Records supplied:
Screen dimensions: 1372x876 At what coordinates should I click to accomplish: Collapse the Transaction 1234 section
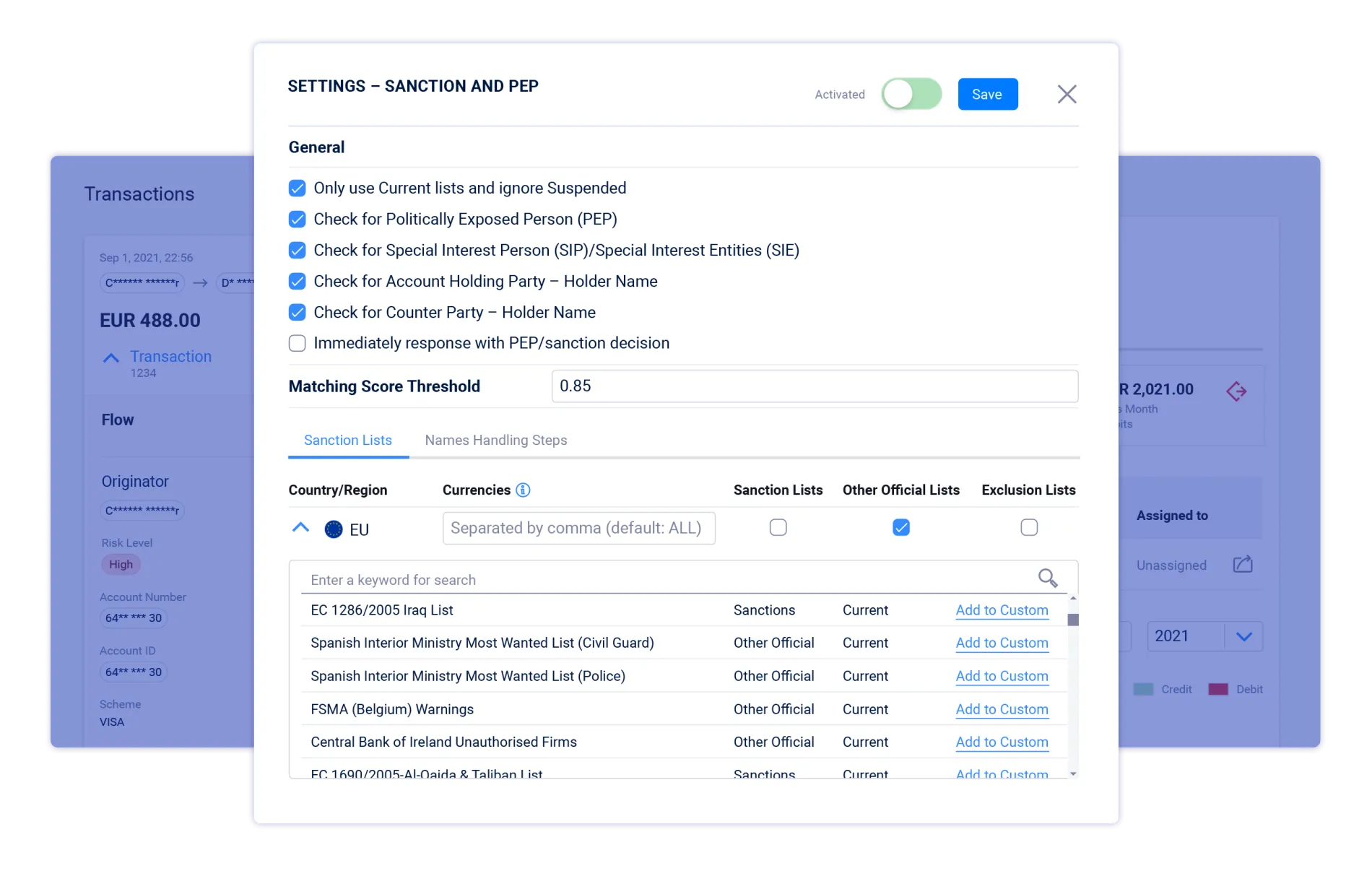pyautogui.click(x=110, y=357)
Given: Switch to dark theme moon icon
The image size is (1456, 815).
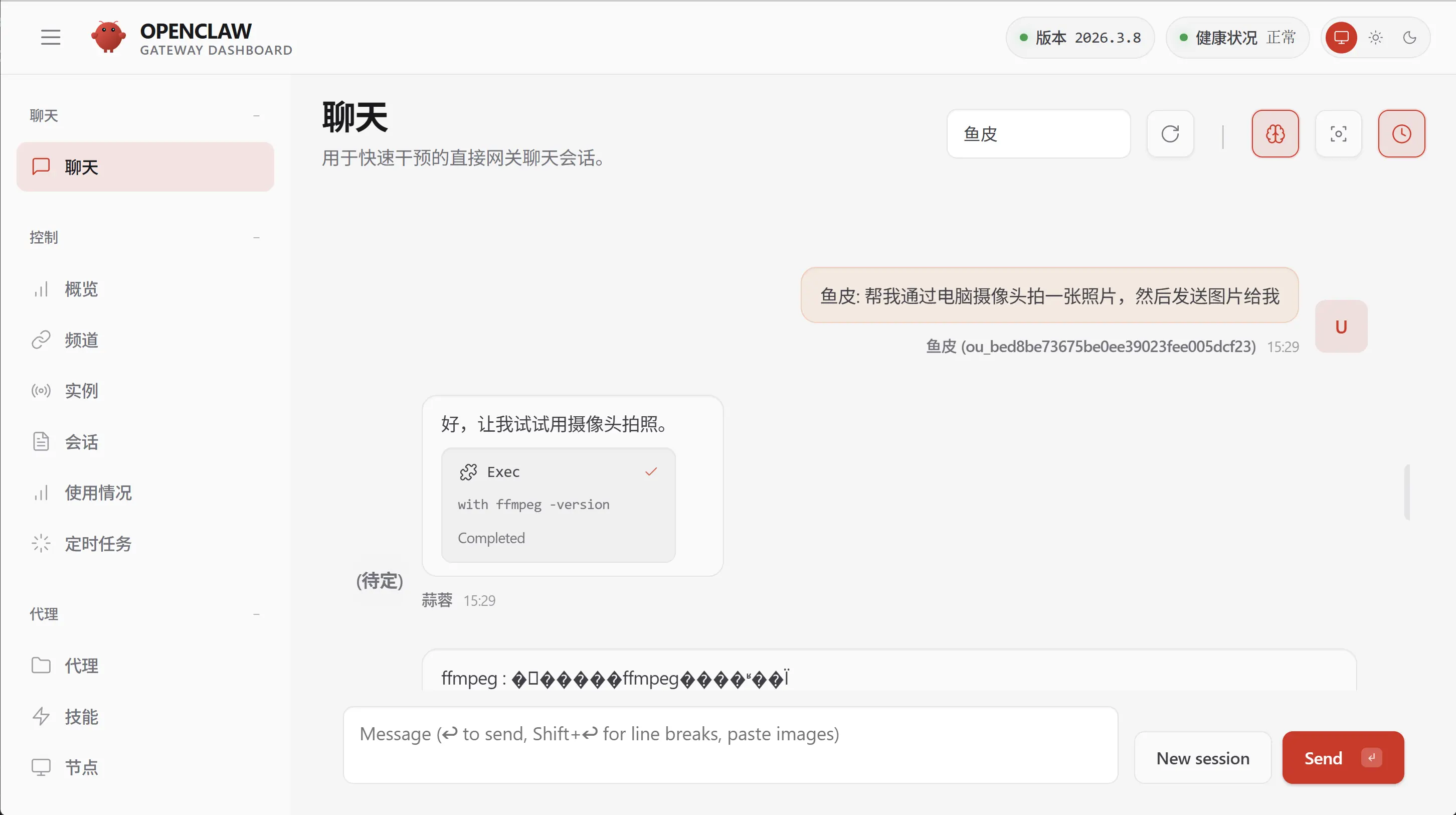Looking at the screenshot, I should tap(1410, 37).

Your assignment: Write the material out again exactly. Do not include the pictures.

Reply:
Screen dimensions: 1372x876 At what coordinates should I click to accomplish: Collapse the Transaction 1234 section
pyautogui.click(x=110, y=357)
Given: Switch to dark theme moon icon
The image size is (1456, 815).
Looking at the screenshot, I should tap(1410, 37).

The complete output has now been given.